ANNA AND THE FRENCH KISS: The Quad-Review, Part 1

We were lucky enough to get our hands on the most-coveted Anna and the French Kiss ARC, and after we all took turns reading it, we agreed on one thing: it deserved a quad-review.

And this quad-review was so epic that we split it into two posts, lest you get overwhelmed by the sheer awesomeness of this book.

About ANNA:
Anna was looking forward to her senior year in Atlanta, where she has a great job, a loyal best friend, and a crush on the verge of becoming more. So she's less than thrilled about being shipped off to boarding school in Paris—until she meets Étienne St. Clair. Smart, charming, beautiful, Étienne has it all . . . including a serious girlfriend.
But in the City of Light, wishes have a way of coming true. Will a year of romantic near-misses end with their long-awaited French kiss? Stephanie Perkins keeps the romantic tension crackling and the attraction high in a debut guaranteed to make toes tingle and hearts melt.

We give you: PART ONE!

ON OVERALL GUSHING:

Frankie: This review is easy: I LOVE IT I LOVE IT I LOVE IT

Janine: I couldn't put it down. And when I had to, I couldn't think about anything else but picking it up again. And I want to go to Paris. And I want to study French. And I want to eat macaroons and sandwiches with drippy Fontina cheese. And maybe even wear uncomfortable shoes. And any book you can say all that about--including that it makes you WANT to STUDY something, must be pretty good.

Donna: I read ANNA in one sitting --- and it's not a short book!

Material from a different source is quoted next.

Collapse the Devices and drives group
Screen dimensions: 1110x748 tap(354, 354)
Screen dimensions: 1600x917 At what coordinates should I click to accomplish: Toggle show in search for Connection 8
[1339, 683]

Sara: No! But it doesn't feel long.

Janine: It flies by--which is the only sad thing about--that it ends. :(

Donna: Well some of us, (coughFrankiecough), just pick it up and re-read it. That's kinda the only cure, til Stephanie Perkins' next book comes out.

Frankie: You HAVE to read it twice!

Sara: Can you believe this was Stephanie’s debut?

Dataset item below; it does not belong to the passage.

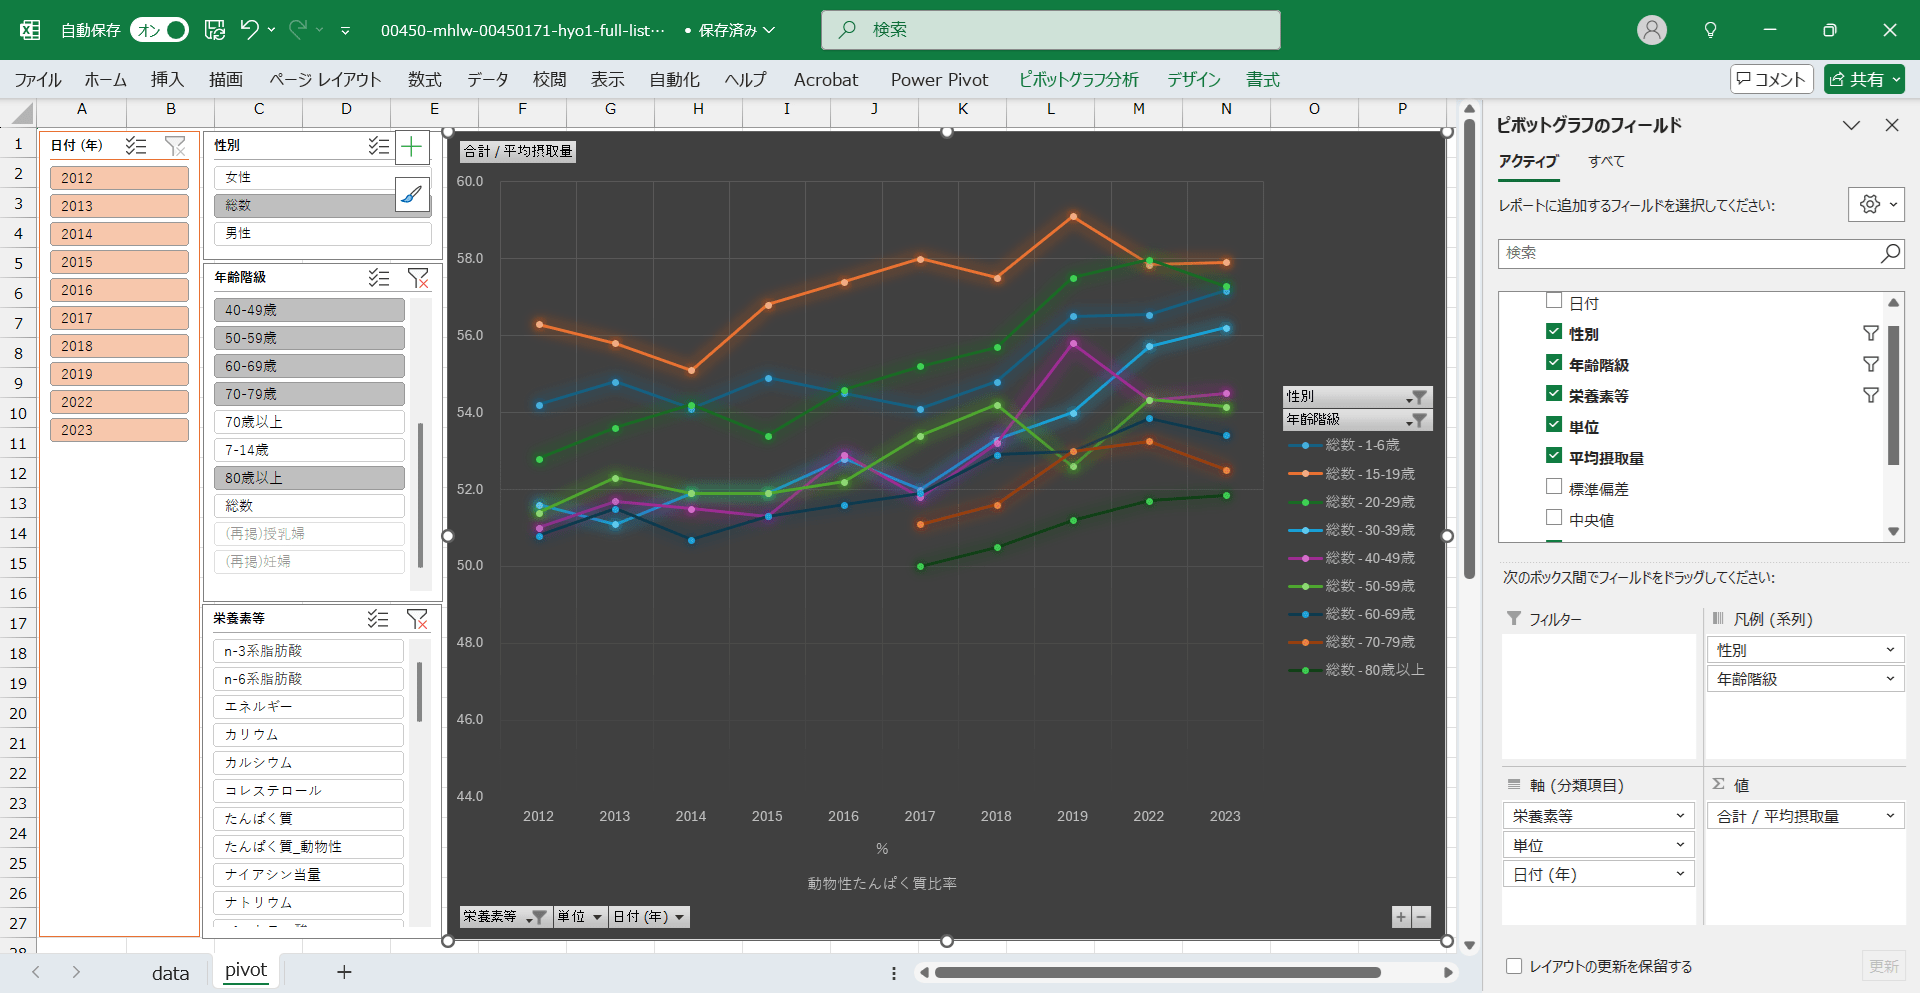
Task: Clear filter on 年齢階級 slicer
Action: point(418,278)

Janine: Um...no. I cannot believe that. It is so perfectly paced and the tension is so just right.

Donna: It kinda makes me hope there are like 17 imperfect novels in a Perkins house drawer somewhere. Because there has to be SOME explanation for this.


ON CHARACTERS AND FRIENDSHIPS:

Donna: So let's talk about the details of ANNA --- Anna is an American teen who gets sent to a Parisian boarding school. Sounds pretty tame. The brilliance is in the execution.

Sara: Like the characters. Anna is anything but boring.

Janine: I agree with Sara--but she's also so normal. Ya know? In a writerly sense, she is very realistically written. In a character sense, she's a normal highschool girl with her own interests, opinions, quirks and insecurities. I LOVE that. She just felt so real.

Sara: I thought Anna was a lovely balance between shy and outgoing--It would be really easy to write a wallflower character, considering the crazy circumstances she's put into. But Perkins let Anna's personality shine through on every page.

Janine: Not contrived at all.

Sara: She didn’t feel like an overly dramatic reality TV version of a teenager.

Frankie: Yes! And she was so relatable--I can't think of one moment or feeling she experience that I couldn't relate directly to my own life

Donna: And she was someone I wanted to be FRIENDS with. Whereas many YA characters that I love, I know I'd never be friends with them in real life.

Sara: Yes!

Janine: I wanted to be her friend too!

Frankie: I didn't! I wanted to be her! Because I wanted Etienne St. Clair, the best love interest ever.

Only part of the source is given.